_ПРИВЕДЁННЫЙ ОТРЫВОК_:
* * *

О Грузии и грузинах. В Грузии Пастернак был за жизнь четыре раза, последний раз — за год до смерти, когда власти боялись его встречи в Москве с британским премьер-министром. Грузия — край, где русские поэты всегда залечивали раны души, там Пастернака носили на руках, там нашел он преданнейших друзей — Тициана и Нину Табидзе. Узнала из книги, что все 39 стихотворений и поэму “Судьба Грузии” Николоза Бараташвили Пастернак перевел всего за 40 дней. Поразительно. Если не учитывать, что случилось сие летом победного 45-го.
Грузию, как пишет Быков, Пастернак хотел сделать местом действия своего последнего романа. Вот только в рассказе об этом возникает непонятная временная путаница. Если Борис Леонидович “задумал писать роман о Грузии десятого века”, то при чем тут святая Нина и принятие христианства? Святая Нина, как известно, жила в четвертом веке, и принятие христианства состоялось в Грузии тогда же. В другом месте действие будущего романа относится уже к одиннадцатому веку, и опять упоминается святая Нина. Кто напутал — Пастернак или Быков?

* * *

_ИСХОДНЫЙ МАТЕРИАЛ_:
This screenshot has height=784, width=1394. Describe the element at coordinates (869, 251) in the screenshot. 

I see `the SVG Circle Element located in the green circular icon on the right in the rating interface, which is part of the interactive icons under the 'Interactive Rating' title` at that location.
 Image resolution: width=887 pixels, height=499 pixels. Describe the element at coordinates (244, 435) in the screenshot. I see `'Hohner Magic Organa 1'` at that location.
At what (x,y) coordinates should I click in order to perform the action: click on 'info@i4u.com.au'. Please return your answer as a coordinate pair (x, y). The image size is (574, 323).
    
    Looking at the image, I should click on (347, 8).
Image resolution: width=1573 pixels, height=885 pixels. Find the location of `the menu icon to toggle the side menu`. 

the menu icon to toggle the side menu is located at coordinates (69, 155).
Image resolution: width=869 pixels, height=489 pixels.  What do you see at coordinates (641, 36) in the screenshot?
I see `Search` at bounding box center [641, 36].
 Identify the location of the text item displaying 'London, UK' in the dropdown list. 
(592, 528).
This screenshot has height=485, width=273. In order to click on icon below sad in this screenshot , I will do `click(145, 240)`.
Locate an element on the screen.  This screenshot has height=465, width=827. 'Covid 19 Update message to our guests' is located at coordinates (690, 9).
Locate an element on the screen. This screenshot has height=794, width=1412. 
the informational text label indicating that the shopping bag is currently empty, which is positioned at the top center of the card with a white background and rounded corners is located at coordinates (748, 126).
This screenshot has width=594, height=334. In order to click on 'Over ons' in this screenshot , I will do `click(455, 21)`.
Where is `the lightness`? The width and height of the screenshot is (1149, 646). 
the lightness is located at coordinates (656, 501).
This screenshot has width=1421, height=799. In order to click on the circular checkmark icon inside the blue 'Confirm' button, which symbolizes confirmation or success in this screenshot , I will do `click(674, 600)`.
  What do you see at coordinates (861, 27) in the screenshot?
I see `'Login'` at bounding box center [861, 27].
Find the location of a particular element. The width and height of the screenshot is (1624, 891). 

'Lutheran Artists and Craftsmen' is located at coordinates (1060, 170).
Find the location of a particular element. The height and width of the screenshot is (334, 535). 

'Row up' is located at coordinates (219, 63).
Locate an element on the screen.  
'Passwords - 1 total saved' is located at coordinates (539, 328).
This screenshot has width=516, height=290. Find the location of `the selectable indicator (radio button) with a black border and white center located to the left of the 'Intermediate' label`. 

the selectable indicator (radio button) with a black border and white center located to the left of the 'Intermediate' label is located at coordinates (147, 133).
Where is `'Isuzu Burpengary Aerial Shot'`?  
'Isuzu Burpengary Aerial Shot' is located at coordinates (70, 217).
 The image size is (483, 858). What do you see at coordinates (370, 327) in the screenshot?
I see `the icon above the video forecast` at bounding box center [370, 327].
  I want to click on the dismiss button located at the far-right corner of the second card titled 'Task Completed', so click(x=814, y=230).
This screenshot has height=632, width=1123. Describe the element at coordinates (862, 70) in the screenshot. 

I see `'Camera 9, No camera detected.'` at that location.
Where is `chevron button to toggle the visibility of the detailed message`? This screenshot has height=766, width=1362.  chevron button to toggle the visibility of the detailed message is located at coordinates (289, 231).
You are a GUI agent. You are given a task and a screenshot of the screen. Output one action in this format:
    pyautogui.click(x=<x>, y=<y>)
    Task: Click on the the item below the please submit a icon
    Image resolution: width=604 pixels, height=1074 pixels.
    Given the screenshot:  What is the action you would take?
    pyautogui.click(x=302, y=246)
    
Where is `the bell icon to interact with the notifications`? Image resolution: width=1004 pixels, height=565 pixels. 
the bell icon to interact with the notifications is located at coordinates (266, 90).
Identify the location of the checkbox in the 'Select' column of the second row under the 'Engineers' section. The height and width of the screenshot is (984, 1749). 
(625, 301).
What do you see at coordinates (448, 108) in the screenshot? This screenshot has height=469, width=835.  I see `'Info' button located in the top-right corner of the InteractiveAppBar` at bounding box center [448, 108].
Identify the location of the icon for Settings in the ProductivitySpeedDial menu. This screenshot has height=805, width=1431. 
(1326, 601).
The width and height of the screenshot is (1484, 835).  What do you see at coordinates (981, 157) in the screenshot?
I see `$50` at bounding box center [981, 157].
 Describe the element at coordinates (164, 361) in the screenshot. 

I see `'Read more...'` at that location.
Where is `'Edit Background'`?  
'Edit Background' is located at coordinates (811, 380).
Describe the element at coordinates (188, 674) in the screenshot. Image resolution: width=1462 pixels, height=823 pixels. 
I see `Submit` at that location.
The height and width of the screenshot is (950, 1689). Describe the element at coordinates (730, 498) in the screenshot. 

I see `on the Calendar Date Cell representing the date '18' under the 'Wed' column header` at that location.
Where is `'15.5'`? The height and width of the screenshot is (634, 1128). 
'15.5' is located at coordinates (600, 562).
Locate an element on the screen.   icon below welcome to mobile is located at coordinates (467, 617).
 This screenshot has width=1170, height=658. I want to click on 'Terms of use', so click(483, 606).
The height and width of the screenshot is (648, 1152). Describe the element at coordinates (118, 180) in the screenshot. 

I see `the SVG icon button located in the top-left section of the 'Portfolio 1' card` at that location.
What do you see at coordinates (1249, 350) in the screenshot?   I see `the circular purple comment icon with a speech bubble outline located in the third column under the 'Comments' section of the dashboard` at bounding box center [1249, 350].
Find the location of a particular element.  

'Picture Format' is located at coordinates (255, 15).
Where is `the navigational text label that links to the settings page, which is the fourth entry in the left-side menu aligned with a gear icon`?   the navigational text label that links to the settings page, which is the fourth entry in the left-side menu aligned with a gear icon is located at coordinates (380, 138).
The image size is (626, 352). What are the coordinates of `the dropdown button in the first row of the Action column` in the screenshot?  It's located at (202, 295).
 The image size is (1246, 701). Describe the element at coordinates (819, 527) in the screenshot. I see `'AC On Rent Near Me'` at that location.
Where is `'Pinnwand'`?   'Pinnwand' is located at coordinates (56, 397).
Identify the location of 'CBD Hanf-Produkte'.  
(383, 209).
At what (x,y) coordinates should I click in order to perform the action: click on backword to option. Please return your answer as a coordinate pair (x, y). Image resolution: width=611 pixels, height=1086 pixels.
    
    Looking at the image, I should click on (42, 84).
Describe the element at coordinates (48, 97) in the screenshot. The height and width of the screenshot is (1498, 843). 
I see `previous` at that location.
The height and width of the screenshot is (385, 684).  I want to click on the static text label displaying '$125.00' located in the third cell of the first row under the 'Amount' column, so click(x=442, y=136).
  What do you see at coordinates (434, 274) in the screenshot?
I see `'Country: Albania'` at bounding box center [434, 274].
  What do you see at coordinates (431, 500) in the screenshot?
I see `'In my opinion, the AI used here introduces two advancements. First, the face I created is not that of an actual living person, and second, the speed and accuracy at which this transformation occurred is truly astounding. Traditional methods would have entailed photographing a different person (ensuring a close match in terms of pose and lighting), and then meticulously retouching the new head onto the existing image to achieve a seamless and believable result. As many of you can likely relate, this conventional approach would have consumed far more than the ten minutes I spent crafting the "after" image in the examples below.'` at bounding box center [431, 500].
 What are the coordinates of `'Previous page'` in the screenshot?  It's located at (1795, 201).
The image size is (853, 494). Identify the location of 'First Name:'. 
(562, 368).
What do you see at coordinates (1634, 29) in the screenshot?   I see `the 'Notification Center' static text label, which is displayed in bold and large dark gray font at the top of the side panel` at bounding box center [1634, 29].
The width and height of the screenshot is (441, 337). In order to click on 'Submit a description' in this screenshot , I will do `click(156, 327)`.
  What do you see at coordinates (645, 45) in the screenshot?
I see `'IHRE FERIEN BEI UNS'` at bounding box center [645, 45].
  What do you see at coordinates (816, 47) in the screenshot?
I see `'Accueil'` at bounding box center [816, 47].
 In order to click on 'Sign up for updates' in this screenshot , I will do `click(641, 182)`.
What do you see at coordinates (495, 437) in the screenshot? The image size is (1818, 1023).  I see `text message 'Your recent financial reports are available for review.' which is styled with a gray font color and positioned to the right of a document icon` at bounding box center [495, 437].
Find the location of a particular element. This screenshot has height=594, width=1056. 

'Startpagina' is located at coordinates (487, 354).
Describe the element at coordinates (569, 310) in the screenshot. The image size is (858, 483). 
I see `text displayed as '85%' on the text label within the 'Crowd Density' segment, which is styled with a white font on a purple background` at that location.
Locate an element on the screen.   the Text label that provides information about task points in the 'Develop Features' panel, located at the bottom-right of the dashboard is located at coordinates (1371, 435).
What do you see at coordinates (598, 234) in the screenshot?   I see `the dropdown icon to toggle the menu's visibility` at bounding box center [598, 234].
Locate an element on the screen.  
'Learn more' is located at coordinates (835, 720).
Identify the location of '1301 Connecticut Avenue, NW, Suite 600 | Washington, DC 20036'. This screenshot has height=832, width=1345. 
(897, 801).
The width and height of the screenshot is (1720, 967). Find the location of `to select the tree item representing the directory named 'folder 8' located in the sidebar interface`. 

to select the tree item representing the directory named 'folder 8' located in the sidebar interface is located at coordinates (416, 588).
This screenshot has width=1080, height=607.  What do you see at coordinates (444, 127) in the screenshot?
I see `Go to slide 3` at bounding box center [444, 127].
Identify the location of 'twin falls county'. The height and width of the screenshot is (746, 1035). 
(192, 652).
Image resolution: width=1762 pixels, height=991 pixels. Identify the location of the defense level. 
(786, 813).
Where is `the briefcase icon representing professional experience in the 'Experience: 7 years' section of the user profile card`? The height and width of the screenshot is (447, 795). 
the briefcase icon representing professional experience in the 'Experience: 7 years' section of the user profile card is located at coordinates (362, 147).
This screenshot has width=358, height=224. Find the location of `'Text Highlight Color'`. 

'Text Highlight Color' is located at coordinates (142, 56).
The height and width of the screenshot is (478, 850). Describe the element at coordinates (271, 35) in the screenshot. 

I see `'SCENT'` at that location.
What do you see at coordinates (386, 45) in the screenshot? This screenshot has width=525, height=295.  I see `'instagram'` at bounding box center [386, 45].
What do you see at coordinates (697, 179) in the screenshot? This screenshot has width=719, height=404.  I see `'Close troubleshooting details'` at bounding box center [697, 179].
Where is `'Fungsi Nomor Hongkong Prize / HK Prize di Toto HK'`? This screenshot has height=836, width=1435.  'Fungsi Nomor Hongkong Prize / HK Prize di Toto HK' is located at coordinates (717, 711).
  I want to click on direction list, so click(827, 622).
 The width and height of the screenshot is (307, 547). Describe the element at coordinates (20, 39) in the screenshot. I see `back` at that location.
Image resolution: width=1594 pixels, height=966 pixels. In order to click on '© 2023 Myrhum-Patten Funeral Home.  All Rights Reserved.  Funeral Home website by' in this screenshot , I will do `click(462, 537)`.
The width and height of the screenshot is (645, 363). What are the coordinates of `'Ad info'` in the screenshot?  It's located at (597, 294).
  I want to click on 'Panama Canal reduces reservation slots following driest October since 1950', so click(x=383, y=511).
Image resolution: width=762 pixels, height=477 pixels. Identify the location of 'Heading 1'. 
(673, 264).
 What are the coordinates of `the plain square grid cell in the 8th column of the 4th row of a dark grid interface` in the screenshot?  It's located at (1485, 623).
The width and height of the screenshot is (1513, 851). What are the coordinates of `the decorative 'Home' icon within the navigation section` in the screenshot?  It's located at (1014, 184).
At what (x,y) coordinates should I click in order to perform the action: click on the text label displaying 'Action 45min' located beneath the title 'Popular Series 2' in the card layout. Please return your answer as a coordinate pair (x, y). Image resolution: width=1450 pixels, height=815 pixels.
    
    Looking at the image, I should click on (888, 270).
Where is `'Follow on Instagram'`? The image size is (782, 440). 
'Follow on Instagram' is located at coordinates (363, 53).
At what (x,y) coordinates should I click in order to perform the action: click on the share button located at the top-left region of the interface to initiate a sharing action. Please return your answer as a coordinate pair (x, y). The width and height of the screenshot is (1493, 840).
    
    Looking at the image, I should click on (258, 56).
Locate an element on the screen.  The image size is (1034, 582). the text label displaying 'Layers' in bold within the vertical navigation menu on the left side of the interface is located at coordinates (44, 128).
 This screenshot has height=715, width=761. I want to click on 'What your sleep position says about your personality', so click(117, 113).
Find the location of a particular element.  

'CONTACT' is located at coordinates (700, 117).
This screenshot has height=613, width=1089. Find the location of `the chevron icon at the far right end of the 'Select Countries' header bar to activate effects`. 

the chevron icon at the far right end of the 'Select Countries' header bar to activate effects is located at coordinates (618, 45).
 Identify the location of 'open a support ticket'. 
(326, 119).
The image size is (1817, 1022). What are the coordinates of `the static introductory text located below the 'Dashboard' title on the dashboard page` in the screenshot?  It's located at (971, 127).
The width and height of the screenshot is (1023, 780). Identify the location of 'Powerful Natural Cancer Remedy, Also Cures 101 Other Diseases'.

* * *

Продолжите текст о Пастернаке и Грузии, начав сразу после его последнего предложения. Материал никак не связан с текстом о Пастернаке и Грузии.

Что я восприняла безоговорочно и с восторгом — это быковские анализы стихов. Хороши. И стихи приводит чудесные. Один из шедевров “Рождественская звезда” предваряется таким авторским комментарием: “Была и еще одна причина, по которой он не желал принимать все происходящее всерьез. В феврале 1947 года была написана └Рождественская звезда“, а человек, написавший такие стихи, может уже ни о чем не беспокоиться”. Сказано собратом по ремеслу, безошибочно и по достоинству, если и с завистью, то с белой, оценившим чужую поэтическую удачу. Прекрасен анализ стихотворения “Ночь”. Оно действительно странное, выводящее нашу фантазию в “пространства беспредельные”. Когда-то, девочкой-подростком, я наткнулась на строчки из этого стихотворения в фантастической книжке “Марс пробуждается”. Не знала, что это Пастернак, но запомнила на всю жизнь:
Не спи, не спи, работай,
Не прерывай труда,
Не спи, борись с дремотой,
Как летчик, как звезда…
Было у меня еще одно сильное детское впечатление, связанное с Пастернаком. Слышала по радио взволнованный мужской голос, его носитель говорил, что не хочет, чтобы его высылали из страны, что за пределами родины не мыслит себе жизни. В книге Быкова, очень подробно рассказывающей о травле Пастернака после присуждения ему Нобелевской премии, эпизода с выступлением по радио я не нашла. Может, мне это приснилось? Объясняю себе так: есть факты, попадающие в книги, — это писание, а есть — не попадающие, это предание. То и другое живет вместе, укрепляет и подпитывает друг друга.
Книга Дмитрия Быкова займет свое достойное место среди написанного о Пастернаке. Умная, насыщенная материалом, современная. А еще — написанная поэтом — с нетривиальными запоминающимися метафорами. Ольга Фрейденберг, знаток древнегреческой культуры, пишет “Боре” из блокадного Ленинграда: “Я ожила, читая тебя”. А Быков продолжает: “Так ожила античность, когда ее коснулось христианство, — и этому дали имя Возрождение”.